The Worst Ruling Since Dred Scott
Last week, Chief Justice John Roberts blatantly ignored the Constitution and the law, and he purposefully rewrote Obamacare in order to rule it legal. He called Obamacare a “tax” instead of an individual mandate; he then proceeded to blithely expand the government’s power to tax to encompass a tax on breathing, which is what Obamacare is. Now, I had warned conservatives years ago that Roberts was a rotten pick for the Supreme Court. “Roberts is not an originalist,” I wrote in 2005. “There is nothing in his very short jurisprudential record to indicate that his judicial philosophy involves strict fidelity to the original meaning of the Constitution.” Nonetheless, Roberts’ decision was stunning.
Last week, Chief Justice John Roberts blatantly ignored the Constitution and the law, and he purposefully rewrote Obamacare in order to rule it legal. He called Obamacare a “tax” instead of an individual mandate; he then proceeded to blithely expand the government’s power to tax to encompass a tax on breathing, which is what Obamacare is.
Now, I had warned conservatives years ago that Roberts was a rotten pick for the Supreme Court. “Roberts is not an originalist,” I wrote in 2005. “There is nothing in his very short jurisprudential record to indicate that his judicial philosophy involves strict fidelity to the original meaning of the Constitution.”
Nonetheless, Roberts’ decision was stunning.

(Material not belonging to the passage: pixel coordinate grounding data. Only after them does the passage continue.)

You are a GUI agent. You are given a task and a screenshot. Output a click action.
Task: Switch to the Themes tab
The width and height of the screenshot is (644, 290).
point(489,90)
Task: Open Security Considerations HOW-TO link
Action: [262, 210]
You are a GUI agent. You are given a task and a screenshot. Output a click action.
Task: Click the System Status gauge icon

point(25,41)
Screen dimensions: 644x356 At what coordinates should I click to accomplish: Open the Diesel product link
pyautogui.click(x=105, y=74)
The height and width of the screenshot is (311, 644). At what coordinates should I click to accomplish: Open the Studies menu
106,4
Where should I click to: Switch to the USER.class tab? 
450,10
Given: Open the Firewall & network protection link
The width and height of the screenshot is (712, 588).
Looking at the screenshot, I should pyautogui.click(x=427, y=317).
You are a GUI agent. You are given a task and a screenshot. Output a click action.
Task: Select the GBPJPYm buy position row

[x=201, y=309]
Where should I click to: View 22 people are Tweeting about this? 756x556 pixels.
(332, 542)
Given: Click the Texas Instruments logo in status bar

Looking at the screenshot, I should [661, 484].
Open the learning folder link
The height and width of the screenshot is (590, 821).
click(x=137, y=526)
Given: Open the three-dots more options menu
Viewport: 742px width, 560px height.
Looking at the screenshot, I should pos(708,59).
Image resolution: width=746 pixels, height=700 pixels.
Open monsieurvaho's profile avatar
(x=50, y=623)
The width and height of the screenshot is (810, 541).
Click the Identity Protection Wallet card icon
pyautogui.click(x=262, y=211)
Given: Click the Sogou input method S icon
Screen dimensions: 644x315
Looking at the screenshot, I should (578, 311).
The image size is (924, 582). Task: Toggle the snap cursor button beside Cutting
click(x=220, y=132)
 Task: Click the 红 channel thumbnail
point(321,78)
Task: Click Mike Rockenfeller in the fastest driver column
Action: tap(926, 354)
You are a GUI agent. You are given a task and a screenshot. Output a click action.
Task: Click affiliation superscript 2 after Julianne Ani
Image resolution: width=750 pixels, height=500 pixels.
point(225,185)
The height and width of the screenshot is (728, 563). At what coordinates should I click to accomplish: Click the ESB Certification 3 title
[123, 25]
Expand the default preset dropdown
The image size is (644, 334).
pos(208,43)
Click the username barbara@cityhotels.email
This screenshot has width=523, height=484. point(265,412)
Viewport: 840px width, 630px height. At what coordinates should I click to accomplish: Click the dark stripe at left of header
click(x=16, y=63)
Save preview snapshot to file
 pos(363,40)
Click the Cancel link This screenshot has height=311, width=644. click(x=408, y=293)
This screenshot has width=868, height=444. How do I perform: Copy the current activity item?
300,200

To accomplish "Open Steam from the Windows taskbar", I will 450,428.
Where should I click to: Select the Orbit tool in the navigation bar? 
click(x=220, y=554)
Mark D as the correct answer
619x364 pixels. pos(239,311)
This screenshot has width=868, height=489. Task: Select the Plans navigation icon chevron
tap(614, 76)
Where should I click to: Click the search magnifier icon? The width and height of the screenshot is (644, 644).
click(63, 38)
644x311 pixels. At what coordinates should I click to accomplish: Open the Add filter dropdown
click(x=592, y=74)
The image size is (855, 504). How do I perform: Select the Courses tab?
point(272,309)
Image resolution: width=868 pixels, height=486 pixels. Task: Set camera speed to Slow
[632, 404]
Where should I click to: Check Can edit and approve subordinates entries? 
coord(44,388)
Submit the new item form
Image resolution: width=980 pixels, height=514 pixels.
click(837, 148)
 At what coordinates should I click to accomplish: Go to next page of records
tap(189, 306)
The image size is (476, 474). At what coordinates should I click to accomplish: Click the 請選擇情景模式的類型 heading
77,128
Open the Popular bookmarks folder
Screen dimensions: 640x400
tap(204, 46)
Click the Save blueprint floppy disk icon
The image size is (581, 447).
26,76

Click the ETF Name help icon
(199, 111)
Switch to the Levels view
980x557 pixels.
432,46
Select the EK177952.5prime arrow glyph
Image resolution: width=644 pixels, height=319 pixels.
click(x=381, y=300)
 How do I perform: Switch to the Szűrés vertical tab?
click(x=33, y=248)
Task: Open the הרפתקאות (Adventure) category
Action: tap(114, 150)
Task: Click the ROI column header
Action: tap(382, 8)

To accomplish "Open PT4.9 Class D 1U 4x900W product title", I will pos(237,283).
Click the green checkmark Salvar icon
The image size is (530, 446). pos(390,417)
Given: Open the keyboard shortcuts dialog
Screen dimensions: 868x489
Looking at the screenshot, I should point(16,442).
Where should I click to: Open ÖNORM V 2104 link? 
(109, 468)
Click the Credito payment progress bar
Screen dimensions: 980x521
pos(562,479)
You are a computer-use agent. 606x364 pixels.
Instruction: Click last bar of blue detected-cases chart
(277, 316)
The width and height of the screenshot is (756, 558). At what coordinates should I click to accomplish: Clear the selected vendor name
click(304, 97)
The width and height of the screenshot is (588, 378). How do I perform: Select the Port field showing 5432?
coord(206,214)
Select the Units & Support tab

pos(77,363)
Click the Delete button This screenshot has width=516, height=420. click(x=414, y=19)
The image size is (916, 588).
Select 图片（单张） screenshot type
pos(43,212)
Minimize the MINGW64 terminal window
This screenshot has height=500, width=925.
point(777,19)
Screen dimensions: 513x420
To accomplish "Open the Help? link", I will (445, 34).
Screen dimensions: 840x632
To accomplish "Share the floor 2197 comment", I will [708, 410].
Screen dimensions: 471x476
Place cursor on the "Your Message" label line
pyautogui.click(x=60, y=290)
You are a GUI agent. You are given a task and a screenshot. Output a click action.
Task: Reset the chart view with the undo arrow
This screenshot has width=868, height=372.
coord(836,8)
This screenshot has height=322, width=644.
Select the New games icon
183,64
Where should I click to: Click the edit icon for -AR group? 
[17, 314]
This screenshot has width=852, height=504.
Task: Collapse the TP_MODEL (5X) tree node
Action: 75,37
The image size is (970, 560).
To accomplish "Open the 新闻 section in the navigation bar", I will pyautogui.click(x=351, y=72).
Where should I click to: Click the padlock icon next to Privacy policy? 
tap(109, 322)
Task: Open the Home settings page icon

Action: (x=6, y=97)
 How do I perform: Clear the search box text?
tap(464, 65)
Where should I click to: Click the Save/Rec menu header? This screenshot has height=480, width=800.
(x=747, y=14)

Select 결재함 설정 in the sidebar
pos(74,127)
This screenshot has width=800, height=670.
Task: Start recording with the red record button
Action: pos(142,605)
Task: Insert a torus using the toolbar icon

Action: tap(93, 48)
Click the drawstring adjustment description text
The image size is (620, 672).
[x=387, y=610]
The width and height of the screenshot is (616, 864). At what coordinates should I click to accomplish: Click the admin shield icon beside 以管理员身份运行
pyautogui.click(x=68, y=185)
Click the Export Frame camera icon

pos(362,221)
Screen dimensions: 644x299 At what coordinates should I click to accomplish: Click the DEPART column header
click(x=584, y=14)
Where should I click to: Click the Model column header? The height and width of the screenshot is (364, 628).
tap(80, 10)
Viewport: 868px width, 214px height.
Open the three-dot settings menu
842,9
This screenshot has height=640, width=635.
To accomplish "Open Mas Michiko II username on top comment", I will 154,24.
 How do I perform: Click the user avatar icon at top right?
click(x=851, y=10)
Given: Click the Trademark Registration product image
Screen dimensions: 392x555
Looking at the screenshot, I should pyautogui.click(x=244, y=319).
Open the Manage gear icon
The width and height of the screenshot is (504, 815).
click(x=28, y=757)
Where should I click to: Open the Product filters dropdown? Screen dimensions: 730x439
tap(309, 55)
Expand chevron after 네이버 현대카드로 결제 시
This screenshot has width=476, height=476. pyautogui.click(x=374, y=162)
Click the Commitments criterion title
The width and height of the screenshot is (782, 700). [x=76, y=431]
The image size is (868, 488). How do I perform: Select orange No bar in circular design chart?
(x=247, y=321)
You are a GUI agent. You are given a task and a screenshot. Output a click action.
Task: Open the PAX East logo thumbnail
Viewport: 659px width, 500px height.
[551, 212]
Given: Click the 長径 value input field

It was stunning because the Obamacare decision represented the greatest single judicial limitation on American liberty since Dred Scott v. Sandford (1857), in which the Supreme Court ruled that under the Constitution, blacks were not human beings. Dred Scott is the judicial benchmark for evil decisions and far surpasses the Obamacare decision in its legal flaws and moral emptiness. And there are many other evil and disgusting Supreme Court decisions that threatened American liberty: Plessy v. Ferguson (1896), allowing states to segregate by race; Buck v. Bell (1927), allowing states to forcibly sterilize the mentally ill; Korematsu v. United States (1944), allowing the federal government to order Japanese Americans into internment camps based on the need to prevent espionage.
All of these decisions were wrong, both legally and morally. But Obamacare surpasses all but Dred Scott in its violation of profound foundational American principles.
Essentially, the Obamacare decision said that the federal government can force you to do anything. They don’t have to tax behavior. They can tax non-behavior. They can tell you to do virtually anything they want. They can tax you unless you buy the right foods, listen to the right music, engage in the right type of work. If you refuse to pay the tax, they can jail you.
The Obamacare decision destroys the basic concept of American liberty: freedom to live as you choose without interference by the federal government so long as you don’t affect the lives of others. Now the government can penalize you in the privacy of your own home for failing to do as they say.
Like other nasty Supreme Court decisions of the past, this one was made based not on the Constitution, but on the political predilections of the judges. Most obviously, in Dred Scott, Chief Justice Roger Taney thought that by ruling that slavery could not be prohibited in federal territories, he would be preventing Civil War; instead, he precipitated it.
Taney’s machinations – his political considerations in his decisionmaking – were clearly above and beyond the duties of the Court. But he undertook them anyway. The result was the greatest moral blot on the history of the Supreme Court.
There is no doubt that the same sort of logic went into Chief Justice Roberts’ thinking. He apparently switched his vote on Obamacare after feeling pressure from the Obama administration and the media; he decided that he’d simply toss the issue to voters rather than doing his Constitutional job. His goal was the preservation of the Supreme Court’s “legitimacy” – a goal undermined by his own illegitimate decision-making. Politics mattered more to Roberts than duty.
And so Americans pay with their rights.
In the end, all of the mistakes of the Supreme Court were overturned – after far too long – by the will of the American people. Dred Scott was overturned by the Civil War; Plessy was overturned not truly by Brown v. Board, but by the Civil Rights Act of 1964. Obamacare will be overturned by the people themselves. But the damage done to the Supreme Court cannot be undone.